Important to note is that the undo manager helps to guarantee flexible semantics of
the application. In fact, the undo manager helps to guarantee an asymmetric undo in some
cases, where the lecture model is modified to a point where it never was before the undo
action. Much like how the undo manager breaks the semantics of each mode, such scenarios
are possible where we believe it would be more meaningful to the user than the perform of an
exact undo. This is discussed further in Chapter 5, which discusses specific implementation
choices.
The undo manager's logic also reinforces the controller break-down as presented here.

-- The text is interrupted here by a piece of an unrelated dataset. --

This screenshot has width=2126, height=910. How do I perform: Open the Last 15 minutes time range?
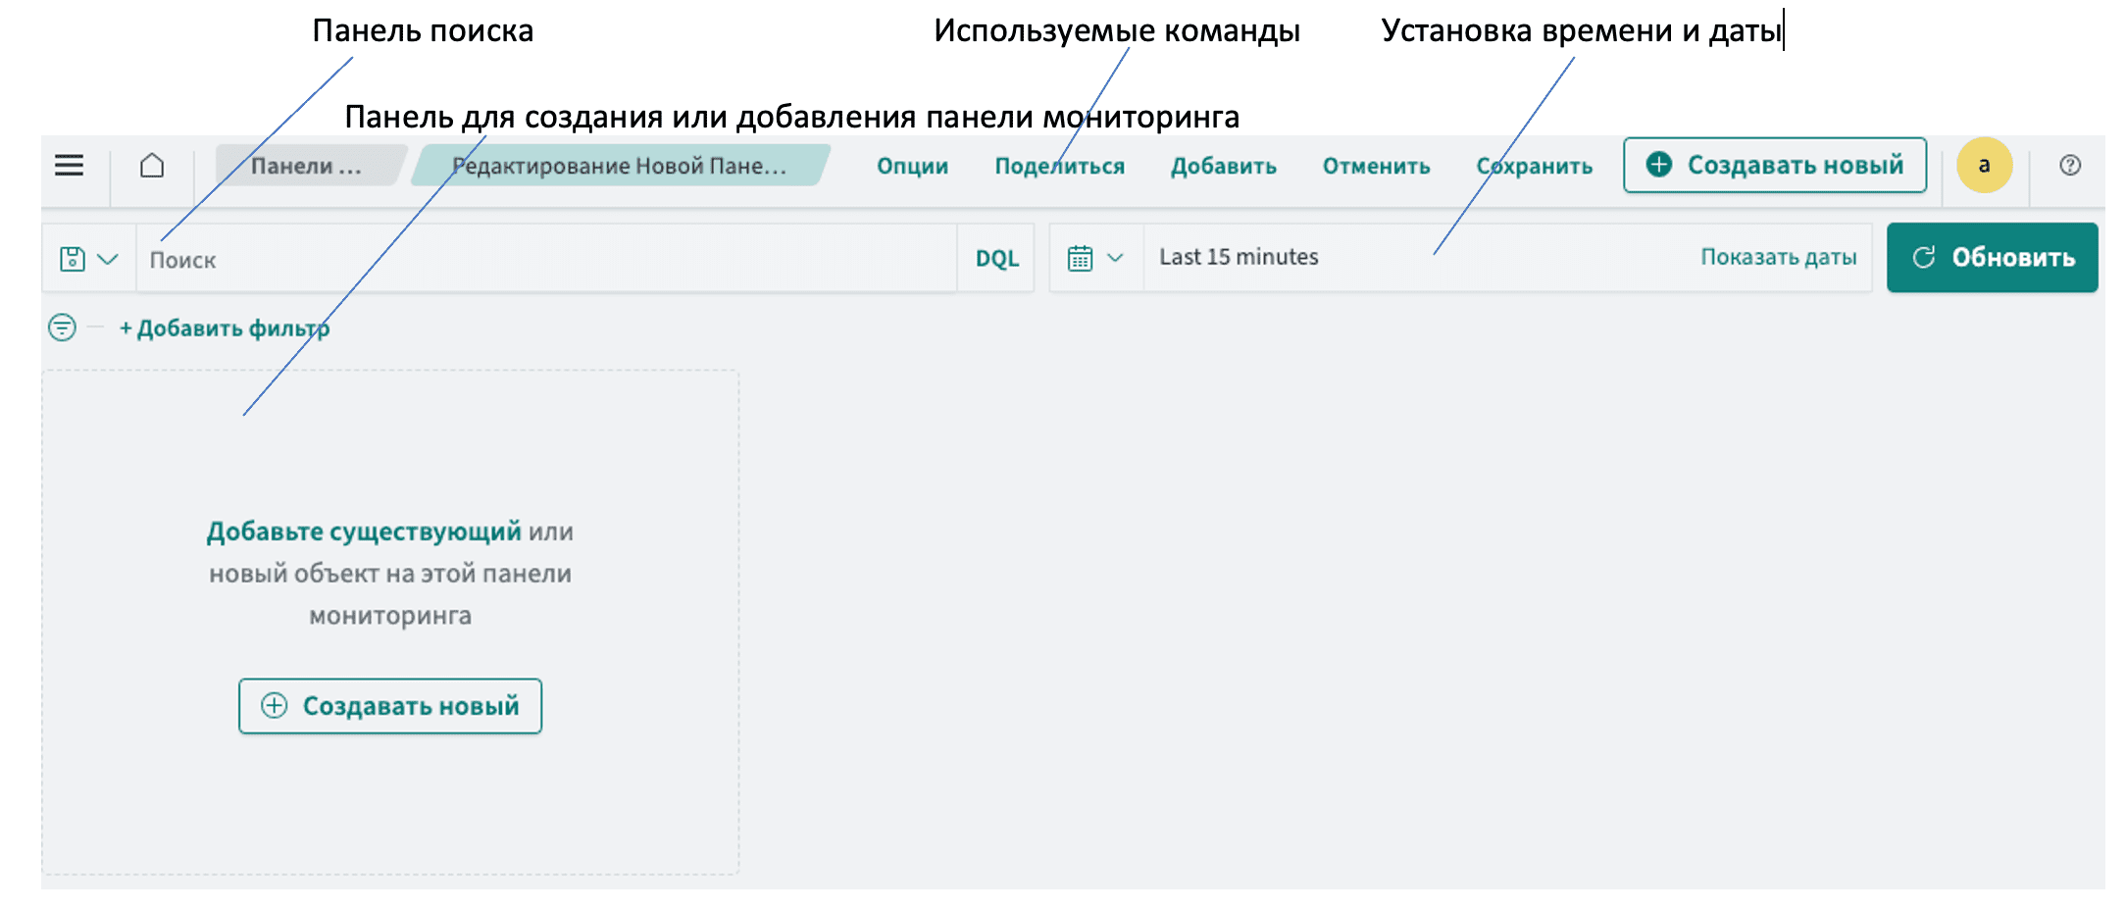pos(1239,257)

Since each controller performs specific and clearly defined actions, the same controller must be
responsible for the inverse action. For example, because the visuals controller is responsible
for all changes to visuals; it is responsible for the deletion of a visual and addition of a visual,
which is the inverse action of the deletion. In this way, the type of events which are placed
onto the undo stack are well localized to each controller.
37
4.3
View
The view has several separate components which are managed individually: the editing tools,
the recording tools, the navigation, the drawing canvas, and the record start/stop. The
aforementioned tools controller handles the actions of correct tools in each mode, which still
leaves the problem of needing to correctly render the state of the lecture at any time. That
responsibility is moved a separate component called the player. The player correctly handles
the constraints and changes to visuals which may have been made over the course of the
lecture. The player generates output based on the time frame at which it is asked to render.
The tools laid out across the top are consist of the non-recording tools, which are used
during times when the application is not recording a section for the lecture. Along the side
are the recording tools which are available for use during a recording. Additionally, the
navigation state is reflected in the view as well. The layout can be seen in Figure 4.5, and
includes the option to begin a recording or stop a recording, with what channel should be
recorded.
The video time cursor and ticker box reflect the current state of a session. The primary
way in which authors navigate the visuals is through the slider, but the ticker will always
reflect the time of a lecture, even during a recording. The slider is disabled during recording.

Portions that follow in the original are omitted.